"For the second consecutive year Spier was the country's top achiever at the prestigious Concours Mondial des Bruxelles competition."

Nicola Jenvey, Wineweek 2011
 

The Spier Way of Winemaking

Spier's access to a broad spread of vineyards, spanning some of the Cape's best wine producing areas, gives the winemaking team significant choice in selecting the best of the region's grapes.

Notwithstanding meticulous vineyard management and handpicking, up to 10% of premium quality grapes do not make it past the sorting tables at the Spier cellar.

A databasing system has enabled the winemaking team to identify the vineyards that consistently yield the best of the grapes. These are used for the flagship blend Frans K. Smit, which has been ten years in the making, is only produced in small volume and only in excellent vintages.

Custom-designed palettes protect the grapes as they arrive at the cellar, with a cooling system immediately chilling the freshly picked fruit. Special attention is paid to the pressing and crushing process—an area the Cellar Master believes is critical to the quality of the wine.

The juice is fermented in stainless steel tanks and French oak barrels, with flagship reds fermenting in open-top fermenters. The premium reds and some whites undergo malolactic fermentation, to make the acids softer in the wine.

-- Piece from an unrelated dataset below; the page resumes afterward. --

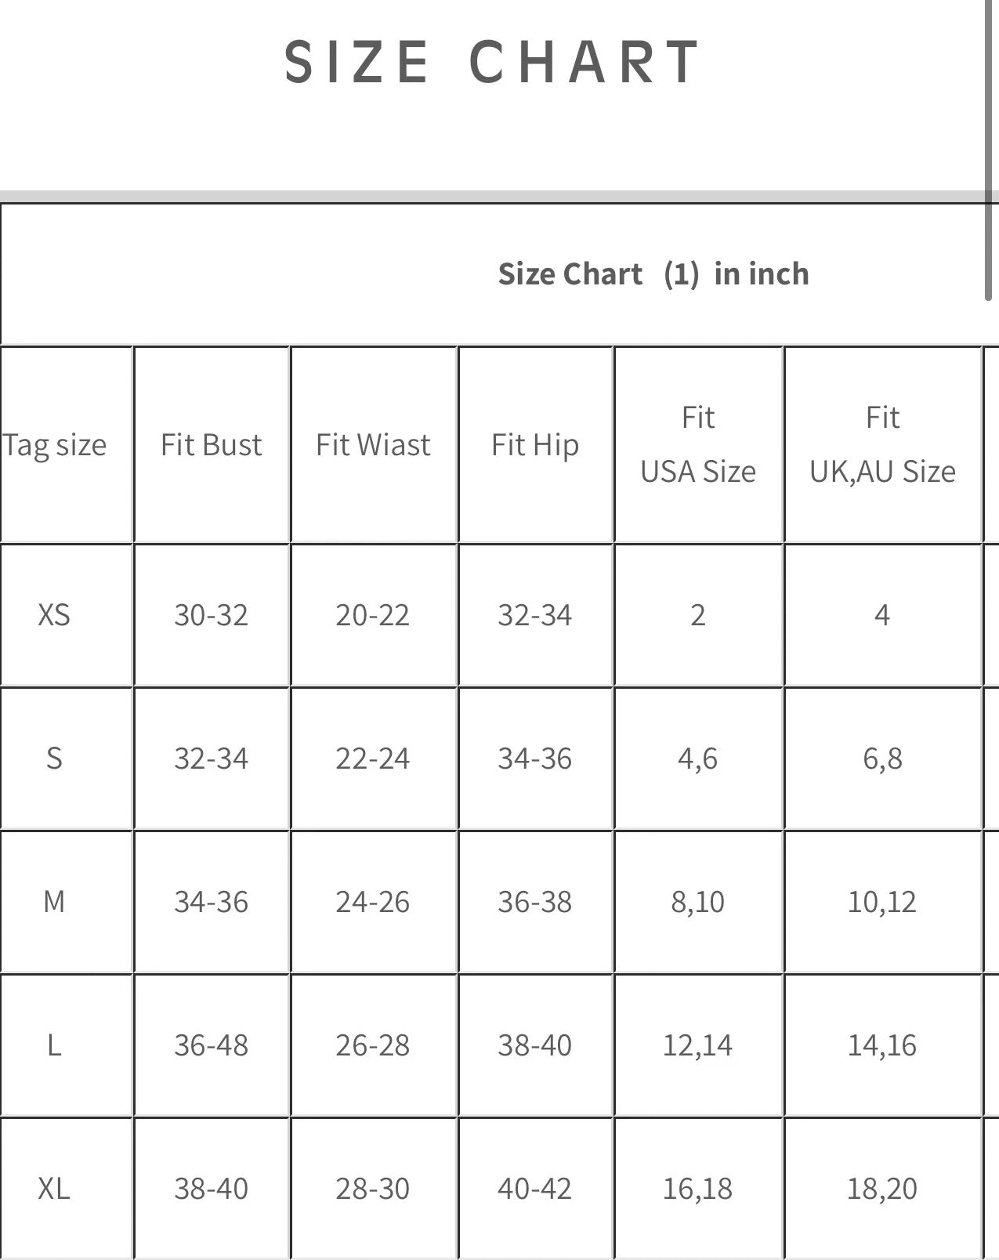Click the vertical scrollbar on right edge
Viewport: 999px width, 1260px height.
click(989, 149)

White wines are fermented cold to protect their elegant flavours, with some wines residing on the primary lees (yeast cells that have fallen to the bottom of the tank). This imparts a richly nutty flavour, adding to character and complexity. French oak barrels are used to mature selected wines, adding again to their structure and elegance. At all stages, however, the team seeks to preserve the exceptional natural flavours found in the Spier grapes, by means of a ‘minimal intervention’ winemaking policy.

Red wines are fermented warmer, and on the skins for optimal tannin extraction, maximising the structure and mid-palate of the wines. The latter is seen as the defining factor of a great red wine; along with colour concentration—the main criteria used in deciding when to pick the grapes at harvest time. The wines mature in barrel for anything up to 27 months, the longest residence being with the Frans K Smit.

Each Spier wine is produced by blending the various barrels or tanks, with continual tastings conducted by the Spier winemaking team. Wines that were intended for the flagship range may not make the selection, being used instead in superlative blends or single cultivar wines.